Known as a "window to the past," Baltic amber is fossilized pine tree resin, frequently containing prehistoric plant material, insects and strands of DNA. It has been appreciated for its beauty and unique properties since Neolithic times.
Since the dawn of man, the peculiar and curious properties of golden amber pebbles found on shores and in coastal forests have caught people's imagination. When burned in a fire, amber releases a pleasant sticky scent and aromatic smoke. When rubbed, it attracts other items towards itself with a magic we now know as static electricity.
Baltic amber is 40 to 60 million years old and trapped many prehistoric plants and insects during its formation. Researchers have cataloged amber pieces containing more than 1,000 extinct species of insects. Between 1895 and 1900, one million kilograms of Baltic amber went to jewelry production.
The word 'amber' comes from three separate sources: "ambre" from Middle French, 'ambra' from Medieval Latin and 'anbar' from Arabic. Amber takes heat application to alter water bubbles to discoid fractures (disk-like or radiating) also known as sun spangles.
- Amber is associated with love, strength, luck, healing, protection and the gift to soothe stressed nerves.

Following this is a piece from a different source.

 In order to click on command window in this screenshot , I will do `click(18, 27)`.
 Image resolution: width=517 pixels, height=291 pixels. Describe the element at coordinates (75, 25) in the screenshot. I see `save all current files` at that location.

- In ancient times, amber was believed to have magical powers. It was warm to the touch, light weight, emitted static electricity when rubbed and gave a pleasing aroma if heated. People wore it to protect them from evil and negative energy.
- Early civilizations burned amber to cleanse the air, especially during childbirth. It was also though to correct eyesight by gazing into it.
- As early as 8000 BCE beads and pendants of amber were among the treasures found in gravesites in the northern part of Europe, and archeologists have found amber artifacts dating back to prehistoric man. Amber carving dates back to around 7000 BCE.
- The Ancient Greeks referred to amber as 'Elektron' because it can develop static electricity when rubbed.
- In Roman mythology Phaethon, the son of the sun-god Helios, persuaded his father to let him drive his chariot across the heavens. Phaethon steered too low, scorching the earth. To save the planet, Zeus struck down Phaethon with a thunderbolt and killed him. In their grief, Phaethon's family turned into trees. Their dried tears became amber.
- The Roman Emperor Nero was a great connoisseur of amber. During his rule, the price of an amber figurine was said to exceed the value of a healthy slave.
- In the movie and novel "Jurassic Park," dinosaur DNA was extracted from a mosquito trapped in amber.
The Baltic Sea region holds the richest and largest amber deposits. The level of succinic acid found in amber determines its quality. Baltic amber holds the highest levels of succinic acid
The largest mine in the Baltic region is in Russia, located west of Kaliningrad and where we get Amber.
- Ranks 2 to 2.5 on the Mohs hardness scale.
- Amber presents in various shades of golden brown, including pale yellow, honey, burnt orange, dark moss, blue and black.
- Sourced from the Baltic Sea region of Russia.
- Amber is not your typical gemstone. Technically, it is organic material. It is a mixture of organic compounds like hydrocarbons, resins, succinic acid and oils. However, it didn't develop the crystalline structures present in other gems.